## Exercise instructions
Your task is to output the data exactly as it stands.
○ ○ ○ ○
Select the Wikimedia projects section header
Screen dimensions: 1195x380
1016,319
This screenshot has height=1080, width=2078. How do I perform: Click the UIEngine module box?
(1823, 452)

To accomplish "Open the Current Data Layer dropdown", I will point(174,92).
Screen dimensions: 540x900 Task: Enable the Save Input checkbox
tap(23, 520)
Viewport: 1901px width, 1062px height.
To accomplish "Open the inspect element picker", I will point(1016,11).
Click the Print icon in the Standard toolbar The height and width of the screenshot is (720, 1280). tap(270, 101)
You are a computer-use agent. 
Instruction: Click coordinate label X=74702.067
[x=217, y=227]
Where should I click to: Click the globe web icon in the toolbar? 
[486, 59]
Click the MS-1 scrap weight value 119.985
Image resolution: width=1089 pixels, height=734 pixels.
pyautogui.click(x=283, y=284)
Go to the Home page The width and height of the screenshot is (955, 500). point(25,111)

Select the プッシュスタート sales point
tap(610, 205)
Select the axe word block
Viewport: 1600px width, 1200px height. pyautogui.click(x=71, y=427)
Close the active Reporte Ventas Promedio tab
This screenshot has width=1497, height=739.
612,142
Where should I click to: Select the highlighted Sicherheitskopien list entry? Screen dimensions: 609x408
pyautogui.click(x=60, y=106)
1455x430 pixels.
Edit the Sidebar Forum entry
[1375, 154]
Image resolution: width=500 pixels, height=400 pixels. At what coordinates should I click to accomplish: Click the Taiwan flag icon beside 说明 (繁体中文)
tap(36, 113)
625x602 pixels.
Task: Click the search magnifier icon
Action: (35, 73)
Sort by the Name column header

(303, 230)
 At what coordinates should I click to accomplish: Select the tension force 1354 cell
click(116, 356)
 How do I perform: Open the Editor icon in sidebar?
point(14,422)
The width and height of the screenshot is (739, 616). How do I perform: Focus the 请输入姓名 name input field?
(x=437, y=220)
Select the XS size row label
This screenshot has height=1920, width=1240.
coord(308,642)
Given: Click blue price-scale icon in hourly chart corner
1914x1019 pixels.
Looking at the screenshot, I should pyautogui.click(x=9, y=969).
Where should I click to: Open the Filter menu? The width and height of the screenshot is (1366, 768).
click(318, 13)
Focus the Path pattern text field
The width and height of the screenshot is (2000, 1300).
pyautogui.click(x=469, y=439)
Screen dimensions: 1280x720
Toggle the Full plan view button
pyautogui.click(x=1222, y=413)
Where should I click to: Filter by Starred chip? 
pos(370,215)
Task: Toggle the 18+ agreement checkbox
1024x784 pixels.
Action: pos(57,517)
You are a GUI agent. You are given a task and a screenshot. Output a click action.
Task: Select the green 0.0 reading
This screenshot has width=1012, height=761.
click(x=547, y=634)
○ ○ ○ ○
## Exercise output
Select the Wikimedia projects section header
Screen dimensions: 1195x380
1016,319
This screenshot has height=1080, width=2078. How do I perform: Click the UIEngine module box?
(1823, 452)

To accomplish "Open the Current Data Layer dropdown", I will point(174,92).
Screen dimensions: 540x900 Task: Enable the Save Input checkbox
tap(23, 520)
Viewport: 1901px width, 1062px height.
To accomplish "Open the inspect element picker", I will point(1016,11).
Click the Print icon in the Standard toolbar The height and width of the screenshot is (720, 1280). tap(270, 101)
You are a computer-use agent. 
Instruction: Click coordinate label X=74702.067
[x=217, y=227]
Where should I click to: Click the globe web icon in the toolbar? 
[486, 59]
Click the MS-1 scrap weight value 119.985
Image resolution: width=1089 pixels, height=734 pixels.
pyautogui.click(x=283, y=284)
Go to the Home page The width and height of the screenshot is (955, 500). point(25,111)

Select the プッシュスタート sales point
tap(610, 205)
Select the axe word block
Viewport: 1600px width, 1200px height. pyautogui.click(x=71, y=427)
Close the active Reporte Ventas Promedio tab
This screenshot has width=1497, height=739.
612,142
Where should I click to: Select the highlighted Sicherheitskopien list entry? Screen dimensions: 609x408
pyautogui.click(x=60, y=106)
1455x430 pixels.
Edit the Sidebar Forum entry
[1375, 154]
Image resolution: width=500 pixels, height=400 pixels. At what coordinates should I click to accomplish: Click the Taiwan flag icon beside 说明 (繁体中文)
tap(36, 113)
625x602 pixels.
Task: Click the search magnifier icon
Action: (35, 73)
Sort by the Name column header

(303, 230)
 At what coordinates should I click to accomplish: Select the tension force 1354 cell
click(116, 356)
 How do I perform: Open the Editor icon in sidebar?
point(14,422)
The width and height of the screenshot is (739, 616). How do I perform: Focus the 请输入姓名 name input field?
(x=437, y=220)
Select the XS size row label
This screenshot has height=1920, width=1240.
coord(308,642)
Given: Click blue price-scale icon in hourly chart corner
1914x1019 pixels.
Looking at the screenshot, I should pyautogui.click(x=9, y=969).
Where should I click to: Open the Filter menu? The width and height of the screenshot is (1366, 768).
click(318, 13)
Focus the Path pattern text field
The width and height of the screenshot is (2000, 1300).
pyautogui.click(x=469, y=439)
Screen dimensions: 1280x720
Toggle the Full plan view button
pyautogui.click(x=1222, y=413)
Where should I click to: Filter by Starred chip? 
pos(370,215)
Task: Toggle the 18+ agreement checkbox
1024x784 pixels.
Action: pos(57,517)
You are a GUI agent. You are given a task and a screenshot. Output a click action.
Task: Select the green 0.0 reading
This screenshot has width=1012, height=761.
click(x=547, y=634)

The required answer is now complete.